Director Kenneth Fairbairn - whose previous credits include the celebrated Snowdrift at Bleath Gill (1955) - revels in the old-time flavour suggested by the combination of steam and Sam's rhyming monologue. He also adopts techniques associated with silent shorts, including a frenetically speeded-up slapstick sequence. During the playful title sequence, accompanied by boogie-woogie piano, we see the back of Sam's head poking out of his engine and almost feel the wind rushing through his hair. "Sam Smith were a highly-skilled engine driver," Holloway booms in broad Yorkshire accent, "oof tha' there were never a doubt." Indeed, Sam quickly learns how to operate the electric locomotive like a pro.

Problems occur when the new train breaks down thanks to an electrical fault. The photography takes full advantage of Sam's broad, almost lizard-like visage, with keen close-ups of his face and eyes as he imagines different ways of tackling his predicament. "Like many of us, Sam had two or three sides to his character," Holloway narrates. We are then introduced to three versions of Sam's personality (loosely corresponding to steam, diesel and electric rail transport). The first two episodes end in disaster - the first Sam does nothing at all; the second does far too much. The third Sam's moderation wins the day. He "keeps it cool," and "with heart lightly racing," locates the faulty fuse and restarts the train with time to spare.
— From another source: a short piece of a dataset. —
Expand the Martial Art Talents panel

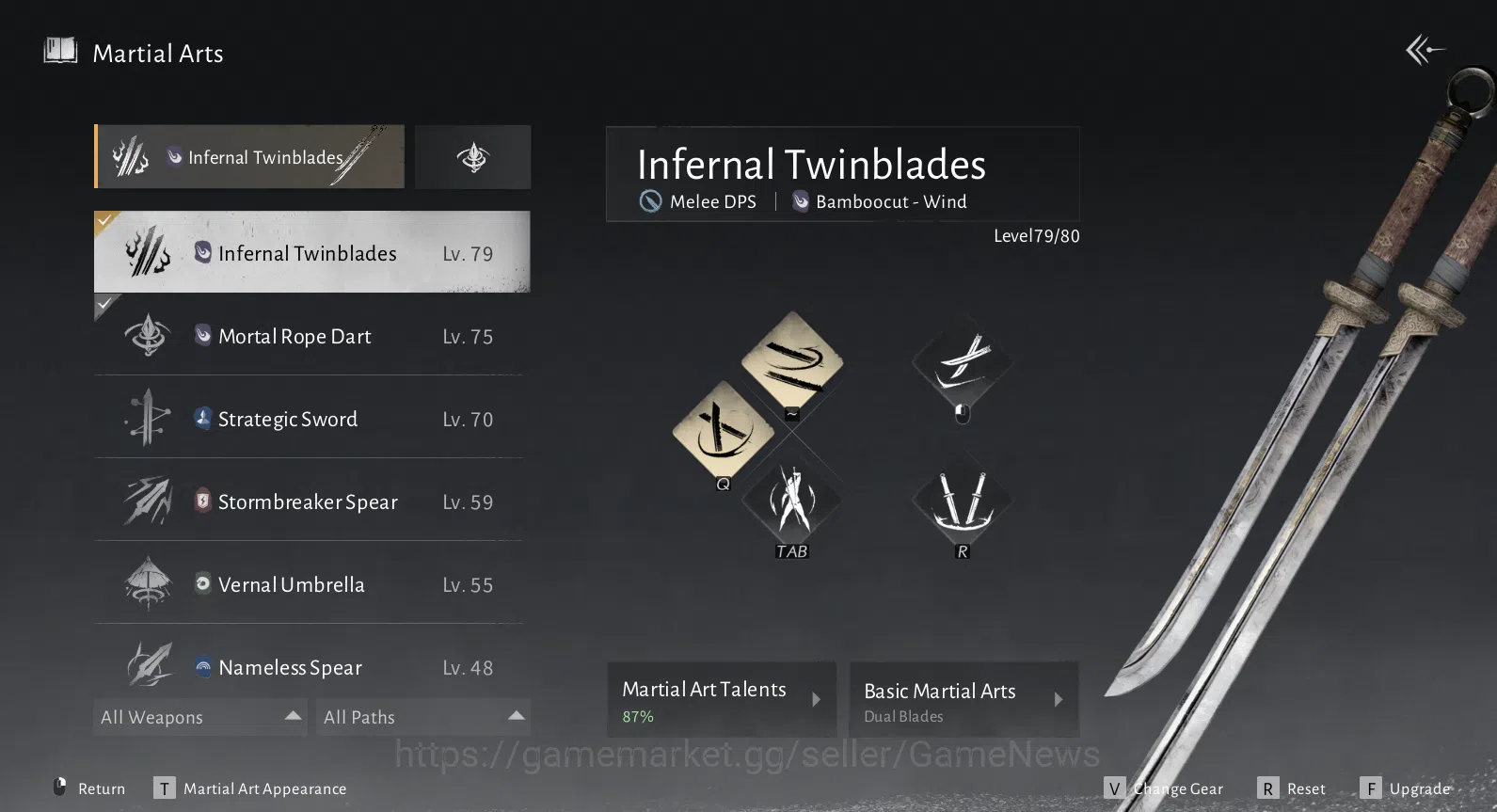(722, 700)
Not unlike wartime propaganda, the film ingeniously appropriates Sam Small's doughty and very British character - "sometimes perky, sometimes dour, but always independent", as Holloway describes him - for its own ends. If Sam can come around to Modernisation, the film seems to say, who among us would stand in the way of progress?

Dominic Leppla

*This film is included on the BFI British Transport Films DVD compilation 'Running a Railway'.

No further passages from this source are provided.